I found that there are a few tags whose functions I don’t particularly understand, so I’ll add them here.

@type    :  Represents the input plug-in
@label   :  My personal understanding is to simplifytagrouting。 exist<source>The input andlabel, andlabelAnd associated with the correspondingfilterandmatch, This simplifies the logic。
<parse></parse> ： can be used for<source> <match> <filter>middle， It is a parsing plug-in， Can be parsedcsv, nginx, jsondata in the same format。  
<format></format> ： used for<match><filter>middle， The output iscsv，jsonetc format，The function is to format the output。

Log access practice

How does fluntd transfer logs to kafka
Prerequisite, you need to have a kafka environment (you need to install one yourself and run it)

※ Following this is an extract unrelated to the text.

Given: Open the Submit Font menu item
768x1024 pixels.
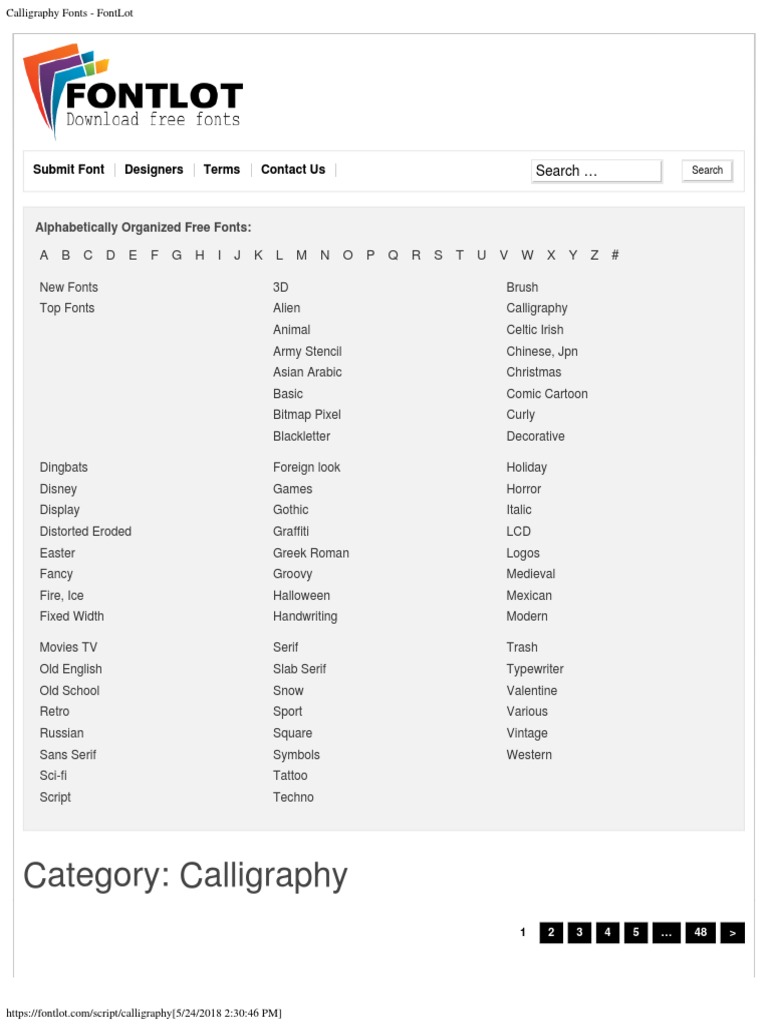Looking at the screenshot, I should pos(68,170).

If kafa is used as a data producer, messages can be propagated in the following ways
Send a message:
bin/kafka-console-producer.sh –broker-list localhost:9092 –topic test

Here, fluentd can be regarded as a producer, so how to configure fluentd?

Demand scenario:
Some logs will be recorded in the environment, and the log information is appended to a specific log file test.log. Next, I want to configure the connection between fluentd and kafka. The configuration file is as follows:

<source>
  @type tail
  path /opt/test/test.log
  pos_file /var/log/td-agent/test.pos
  tag nuclei
  <parse>
    @type regexp
    expression /^\[(?<logtime>[^\]]*)\] \[(?<vul_name>[^\]]*)\] \[(?<protocal>[^\]]*)\] \[(?<level>[^\]]*)\] (?<url>[^ ]*)(?<detail>.*)$/
  </parse>
</source>

<match nuclei>
  @type kafka2
  brokers  ip:port
  use_event_time false
  <format>
    @type json
  </format>
  topic_key nuclei
  default_topic nuclei
</match>

Debugging summary:

Match is a one-to-one relationship, which means that one source can only correspond to one match. If there are more than one, it will not take effect?
The tail mode of Kafka receiving messages is not real-time, and there may be a slight delay.
The permissions of the log path are also important and need to be ensured that fluentd can read it.
Not all messages will be logged. It mainly depends on where the data flows.

For matching in various formats, it is recommended to use regular methods.

Regular debugging can be performed at the following URL:
https://rubular.com/r/xfQHocREGj

Summarize

In practice, we focus on the tail method to collect logs. Fluentd also supports many other input methods.